Oxford University study: coronavirus pandemic lowers life expectancy

As of: 09/27/2021 4:13 p.m.

A new study by researchers at Oxford University shows that life expectancy has fallen significantly during the pandemic – more so than it has been in decades. The USA are particularly affected.

In the wake of the corona pandemic, according to a study, life expectancy in many countries has fallen more sharply than it has been in Western Europe since the Second World War. In some countries the progress of the past few years has been ruined in a short time, report researchers from the Leverhulme Center for Demographic Science at the University of Oxford in the “International Journal of Epidemiology”. The decline in men was therefore greater than in women.

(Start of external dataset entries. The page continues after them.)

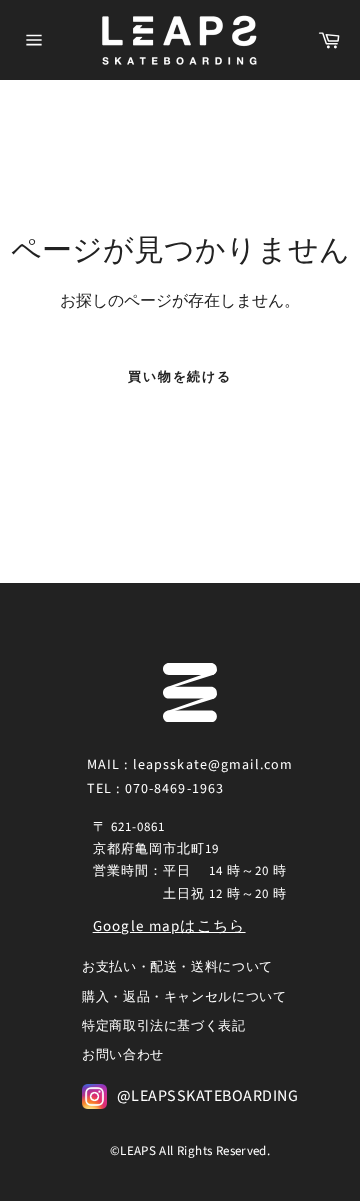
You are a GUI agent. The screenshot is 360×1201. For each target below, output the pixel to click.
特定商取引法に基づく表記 (164, 1026)
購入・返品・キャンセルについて (184, 997)
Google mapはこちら (169, 926)
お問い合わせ (123, 1055)
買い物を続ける (180, 377)
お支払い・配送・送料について (177, 967)
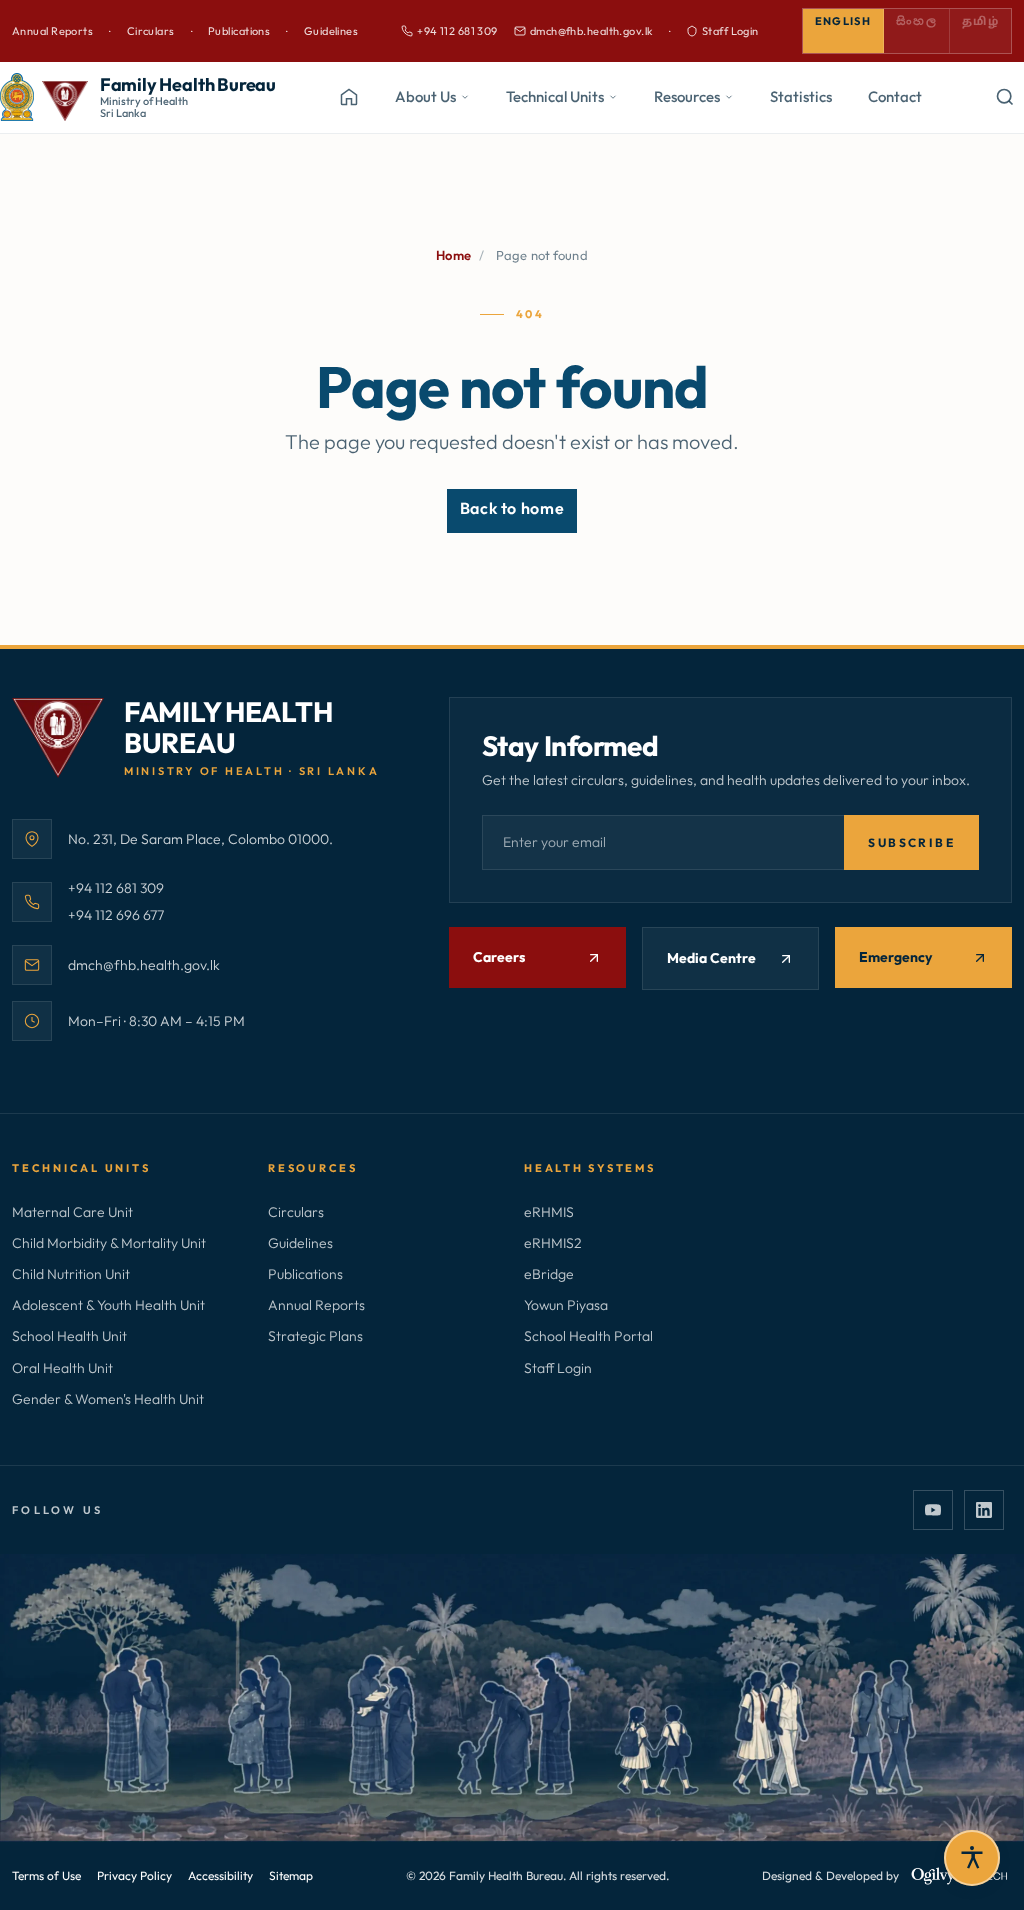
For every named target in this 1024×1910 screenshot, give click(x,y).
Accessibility (220, 1875)
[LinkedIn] (984, 1510)
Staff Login (730, 31)
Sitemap (291, 1875)
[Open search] (1004, 97)
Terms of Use (46, 1875)
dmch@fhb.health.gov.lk (583, 32)
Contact (895, 96)
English (843, 21)
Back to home (512, 508)
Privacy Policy (134, 1875)
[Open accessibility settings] (972, 1858)
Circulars (151, 31)
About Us (425, 96)
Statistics (801, 96)
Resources (687, 96)
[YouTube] (933, 1510)
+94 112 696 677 (116, 914)
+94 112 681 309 (449, 32)
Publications (239, 31)
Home (453, 255)
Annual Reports (52, 31)
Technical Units (555, 96)
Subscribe (911, 842)
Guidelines (331, 31)
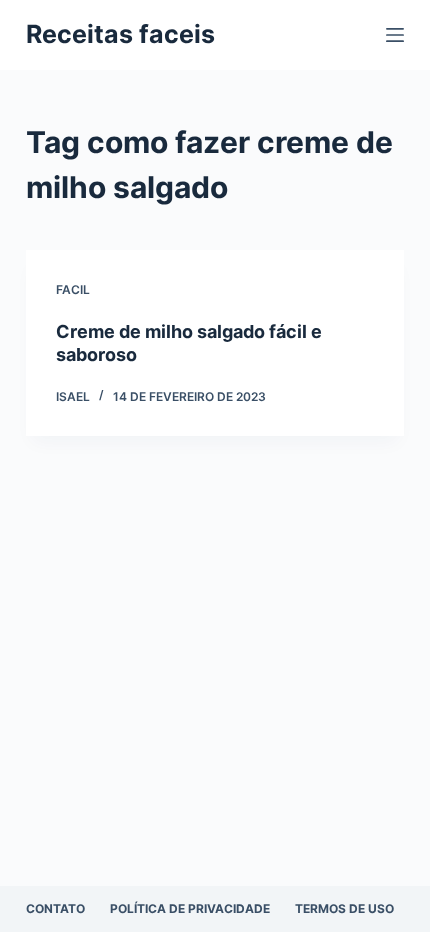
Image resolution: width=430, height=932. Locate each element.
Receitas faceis (120, 34)
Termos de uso (344, 908)
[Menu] (395, 35)
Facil (73, 289)
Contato (55, 908)
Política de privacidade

Examined data from 29 states

For the study, the scientists examined data from 29 countries, including predominantly European countries such as Germany, but also Chile and the USA. In 2020, life expectancy fell in 27 of these countries and by at least half a year in 22 countries.

“In Western European countries such as Spain, England and Wales, Italy, Belgium, such a decline in life expectancy in a single year at the time of birth was last observed during World War II,” said co-author José Manuel Aburto.

Hardest hit: the US

Life expectancy of men fell the most in the USA – namely by 2.2 years compared to 2019. In the USA, the rise in working-age mortality under 60 is particularly noteworthy, said co-author Ridhi Kashyap. In most European countries, on the other hand, mortality among those over 60 has increased in particular.

As early as June, a study in the British Medical Journal pointed to the drastic drop in life expectancy in the USA. Life expectancy is the age a newborn is likely to reach if the death toll continues to develop as it did when it was born.